Text to read:
((
A year ago this week, about 200 now-former employees of the New Orleans Times-Picayune, including almost half the newsroom, learned they would lose their jobs and that their newspaper—175 years old, but still lively, potent, and deeply interwoven into the life of a great American city—would be seriously diminished.
Although The New York Times had weeks earlier broken in broad-brush strokes news of the coming restructuring, the axe finally fell on June, 12, 2012. Throughout the day, employees left distressingly brief meetings in which they learned their individual professional fates and faced throngs of anxious colleagues. Most signaled the outcome of those meeting with either a “thumbs-up” gesture or a slash across the throat. As veteran religion reporter Bruce Nolan later recounted to CJR’s Ryan Chittum, “I came out, and I walked through a corridor and into the newsroom, where everyone is standing around. It’s a death march. Every face turns to me, and I draw my finger across my throat. It was stunning.” Scores then logged on to a private Facebook page created for current and former employees and supporters, and typed the symbol reporters historically used to signal to editors that the story had come to an end: -30-.
I was a Times-Picayune reporter from 1988-1994 and am now writing a book about the ultimately failed grassroots battle to save the daily newspaper and the dynamics in the newspaper industry that served as a backdrop to the radical plan implemented by the paper’s owner, Advance Publications, which is closely held by New York’s Newhouse family. As part of the research for the book, I hired Carey Stapleton, a doctoral candidate at the University of New Orleans, who also works for the UNO Survey Research Center, to help me conduct a survey of current and former employees of NOLA Media Group (the corporate entity that succeeded the now-dissolved parent of the Times-Picayune).
We’re making the survey public today:

The online poll was administered May 18-28. I issued invitations to take it through a private Facebook page and a confidential email I sent to roughly 100 former and current employees whom I either know personally or who had received assistance through dashTHIRTYdash, the fund I helped establish to assist those who lost their jobs.
))
Information provided:
((
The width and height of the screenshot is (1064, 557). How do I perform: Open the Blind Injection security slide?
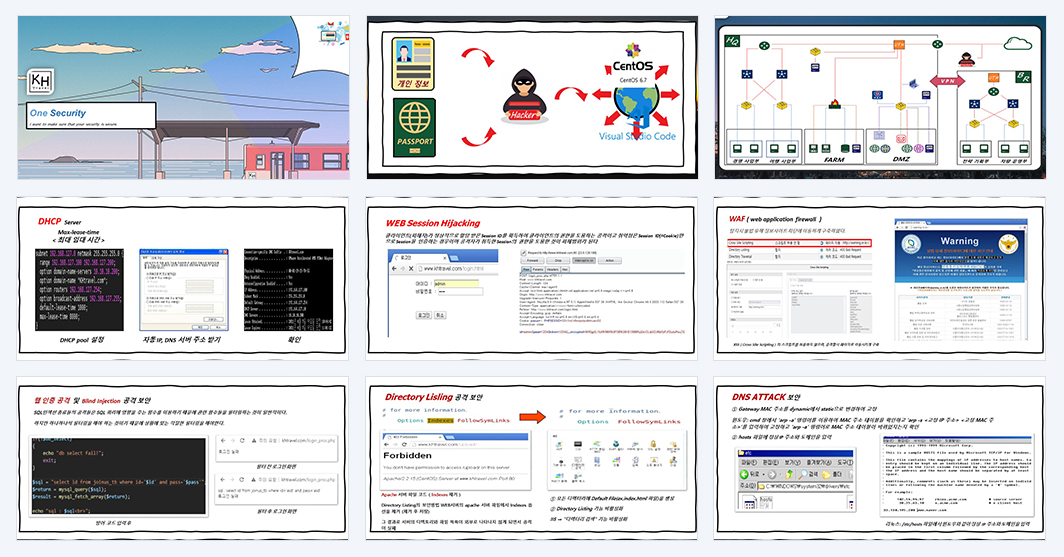[x=183, y=458]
))
Tasks to carry out:
1. List every person named individually in the piece on the Times-Picayune layoffs.
2. Decide whether each statement agrees with the piece on the Times-Picayune layoffs. Answer yes or no, and quote the deciding words. (a) The survey was administered online from May 18 to May 28. (b) The author worked as a Times-Picayune reporter until 2012. (c) Advance Publications is closely held by the Newhouse family.
3. Reproduce the passage of the piece on the Times-Picayune layoffs starting at "We’re making the" and ending at "lost their jobs.".
The material above plays no part in what is asked here.

The solutions:
1. Bruce Nolan, Ryan Chittum, Carey Stapleton

2.
(a) Yes: "The online poll was administered May 18-28."
(b) No: "I was a Times-Picayune reporter from 1988-1994"
(c) Yes: "which is closely held by New York’s Newhouse family"

3.
We’re making the survey public today:

The online poll was administered May 18-28. I issued invitations to take it through a private Facebook page and a confidential email I sent to roughly 100 former and current employees whom I either know personally or who had received assistance through dashTHIRTYdash, the fund I helped establish to assist those who lost their jobs.